▶ Page extract:
+ + + + + + +

Unequal data split support for non-iid

Federated_Avg/main_fedavg.py

@@ -2,6 +2,9 @@
 # -*- coding: utf-8 -*-
 # Python version: 3.6
 
+import matplotlib
+import matplotlib.pyplot as plt
+# matplotlib.use('Agg')
 
 import os
 import copy
@@ -11,17 +14,15 @@ from tqdm import tqdm
 import torch
 import torch.nn.functional as F
 from torch import autograd
+
 from tensorboardX import SummaryWriter
 
-from sampling import mnist_iid, mnist_noniid, cifar_iid, cifar_noniid
+from sampling import mnist_iid, mnist_noniid, cifar_iid, cifar_noniid, mnist_noniid_unequal
 from options import args_parser
 from Update import LocalUpdate
 from FedNets import MLP, CNNMnist, CNNCifar
 from averaging import average_weights
-
-import matplotlib
-import matplotlib.pyplot as plt
-matplotlib.use('Agg')
+import pickle
 
 
 if __name__ == '__main__':
@@ -43,6 +44,8 @@ if __name__ == '__main__':
         # sample users
         if args.iid:
             dict_users = mnist_iid(dataset_train, args.num_users)
+        elif args.unequal:
+            dict_users = mnist_noniid_unequal(dataset_train, args.num_users)
         else:
             dict_users = mnist_noniid(dataset_train, args.num_users)
 
@@ -91,7 +94,7 @@ if __name__ == '__main__':
     w_glob = net_glob.state_dict()
 
     # training
-    loss_train = []
+    train_loss = []
     train_accuracy = []
     cv_loss, cv_acc = [], []
     val_loss_pre, counter = 0, 0
@@ -117,7 +120,7 @@ if __name__ == '__main__':
         loss_avg = sum(loss_locals) / len(loss_locals)
         if iter % print_every == 0:
             print('\nTrain loss:', loss_avg)
-        loss_train.append(loss_avg)
+        train_loss.append(loss_avg)

+ + + + + + +

▶ Source material:

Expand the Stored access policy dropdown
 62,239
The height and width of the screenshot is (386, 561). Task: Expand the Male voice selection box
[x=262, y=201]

+ + + + + + +

▶ What this task involves: Set down the portion of the code diff that starts with "-from sampling import" and goes on through "-matplotlib.use('Agg')", copying every character unchanged.

▶ Exercise result:
-from sampling import mnist_iid, mnist_noniid, cifar_iid, cifar_noniid
+from sampling import mnist_iid, mnist_noniid, cifar_iid, cifar_noniid, mnist_noniid_unequal
 from options import args_parser
 from Update import LocalUpdate
 from FedNets import MLP, CNNMnist, CNNCifar
 from averaging import average_weights
-
-import matplotlib
-import matplotlib.pyplot as plt
-matplotlib.use('Agg')